Problem requirements:
From the records that follow, return exactly the lines beginning at the one that contains "Click the Email slots summary card" and ending at the one that contains "The height and width of the screenshot is (436, 1217).", pictures left out.

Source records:
+ + + + +
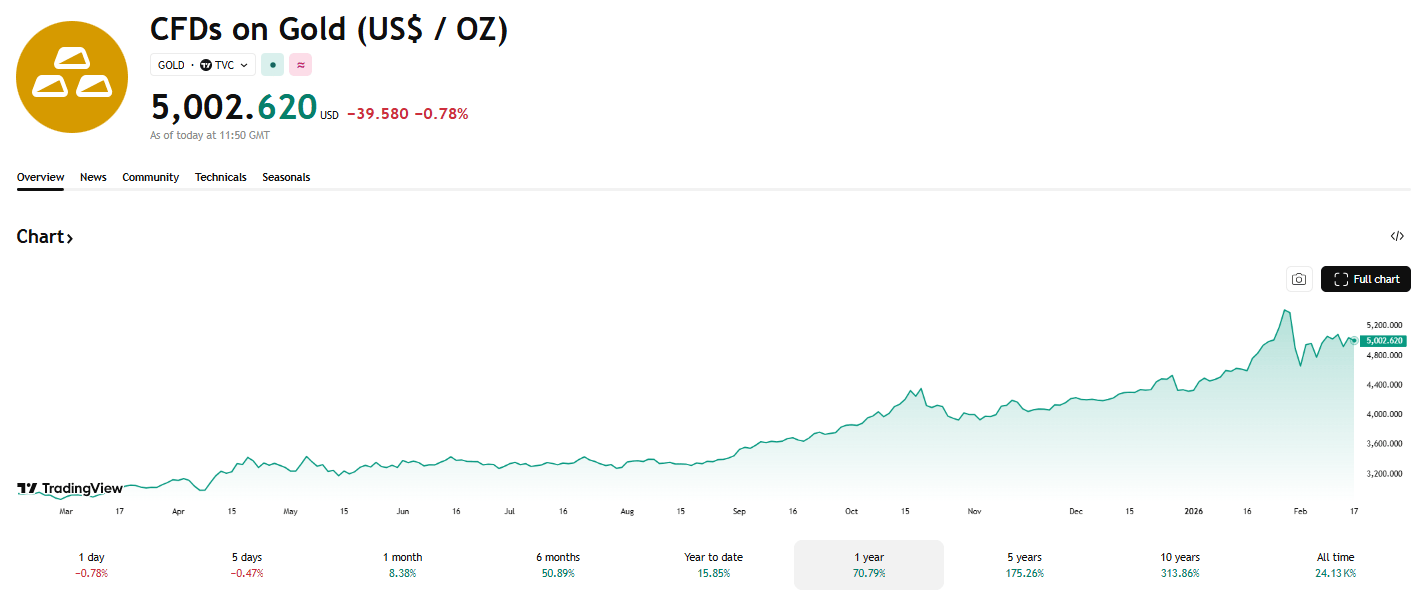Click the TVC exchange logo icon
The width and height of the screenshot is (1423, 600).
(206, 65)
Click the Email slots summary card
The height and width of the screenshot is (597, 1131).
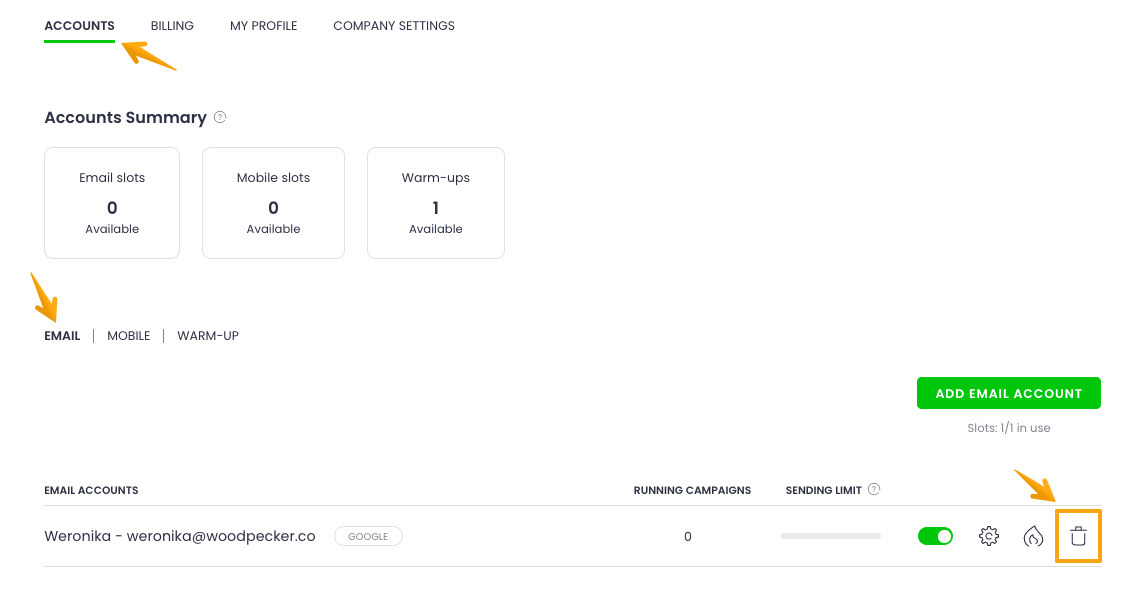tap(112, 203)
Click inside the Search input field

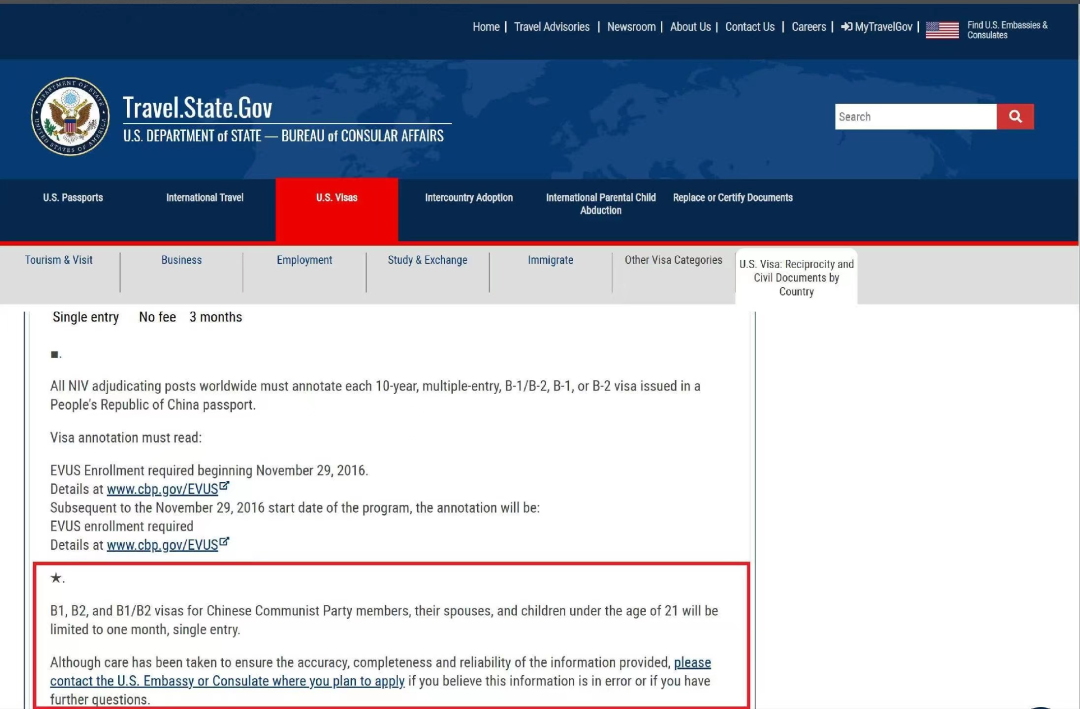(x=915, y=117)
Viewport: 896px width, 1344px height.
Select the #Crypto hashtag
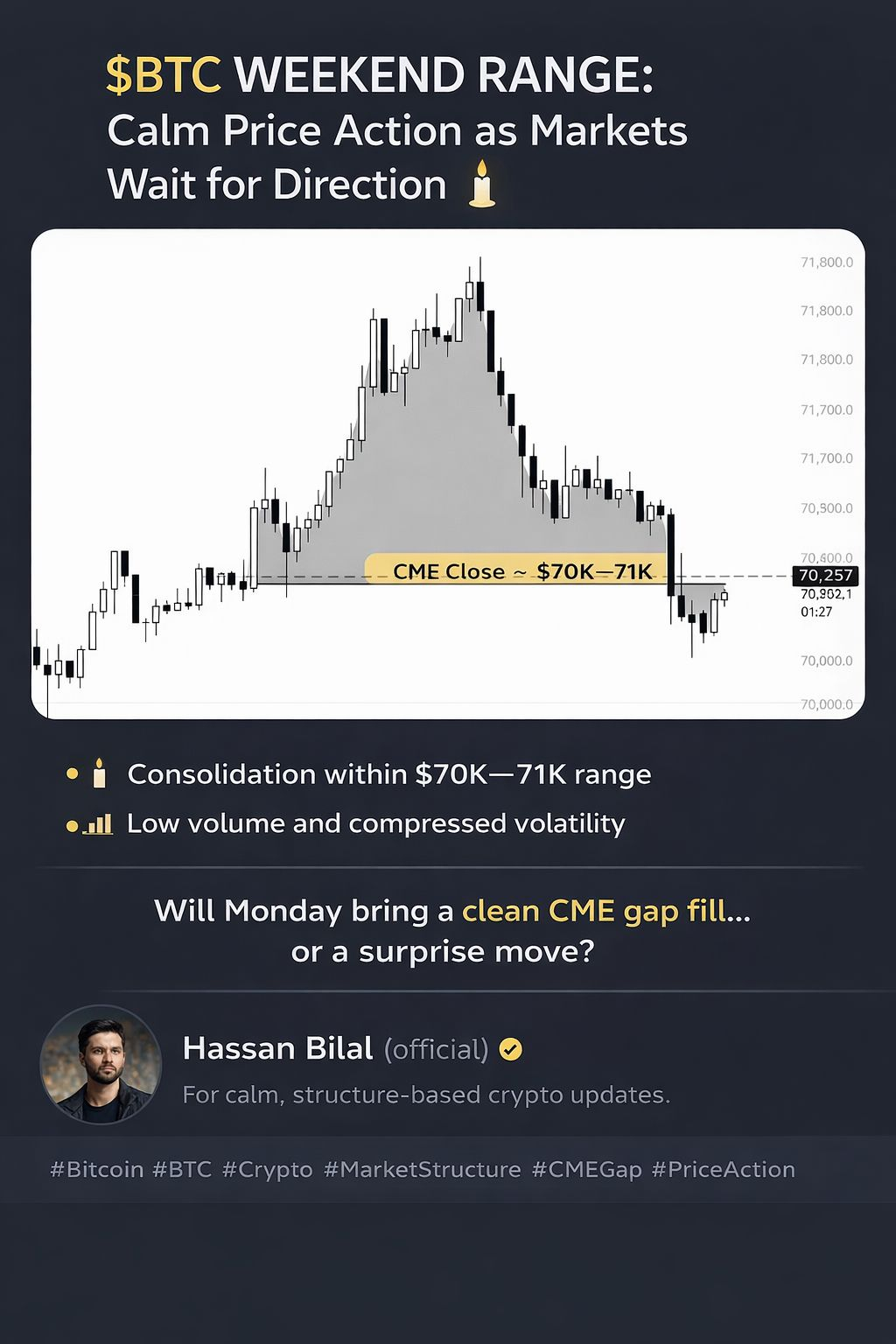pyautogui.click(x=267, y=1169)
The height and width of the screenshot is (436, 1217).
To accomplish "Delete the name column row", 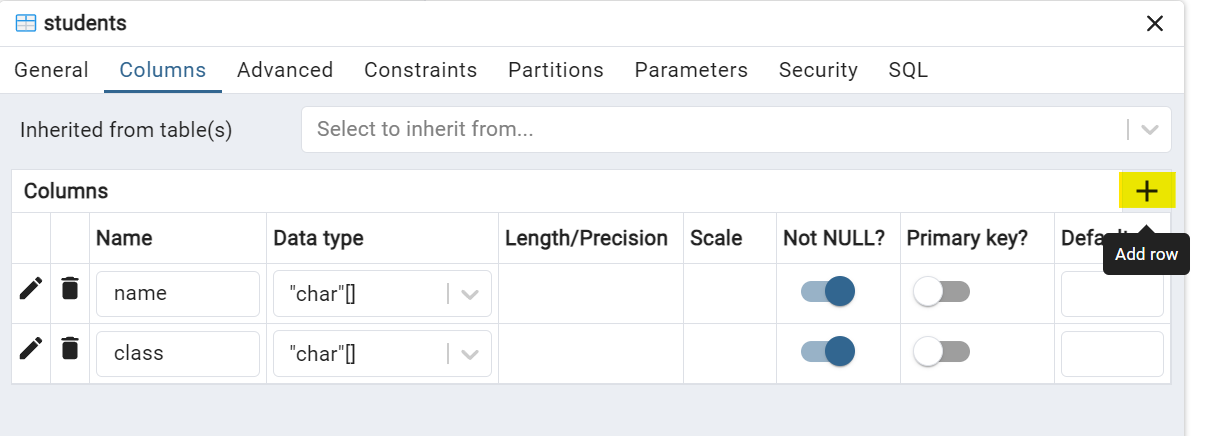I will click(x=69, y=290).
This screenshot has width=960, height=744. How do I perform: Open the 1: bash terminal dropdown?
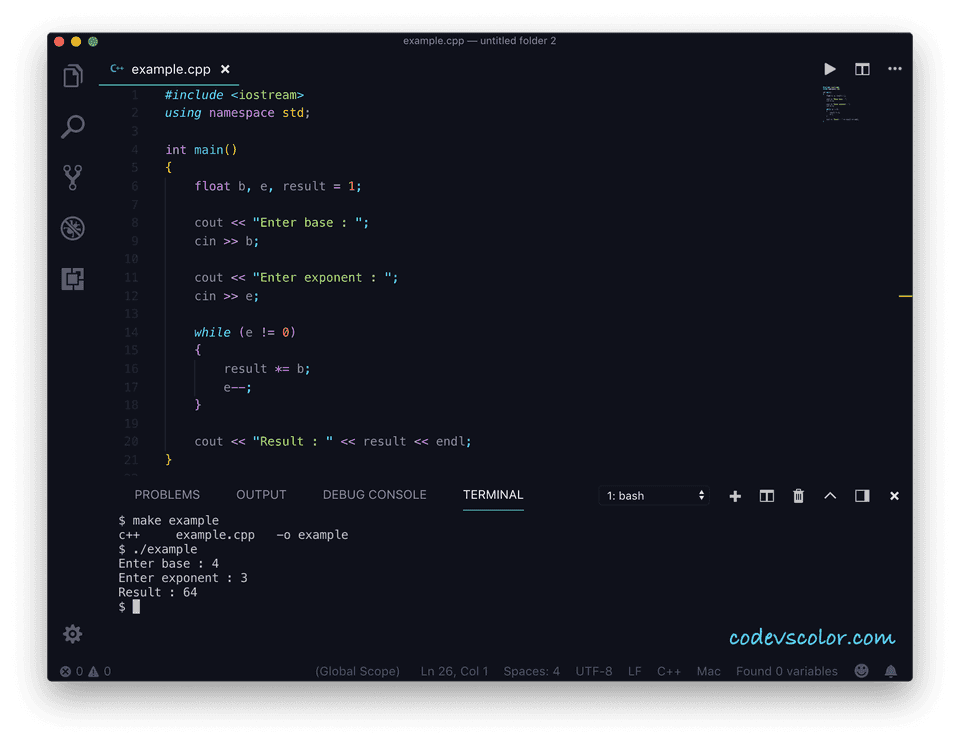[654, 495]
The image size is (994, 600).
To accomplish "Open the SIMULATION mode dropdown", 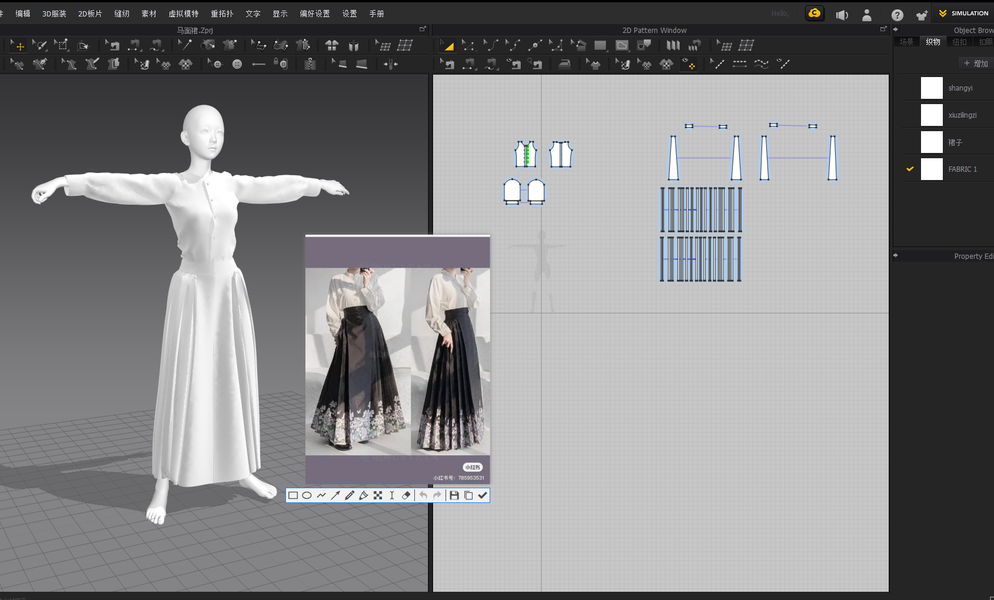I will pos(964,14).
+ + + + +
Exercise solution:
Click the Email slots summary card
The height and width of the screenshot is (597, 1131).
tap(112, 203)
Click inside the Search input field

(x=915, y=117)
Viewport: 896px width, 1344px height.
Select the #Crypto hashtag
pyautogui.click(x=267, y=1169)
The height and width of the screenshot is (436, 1217).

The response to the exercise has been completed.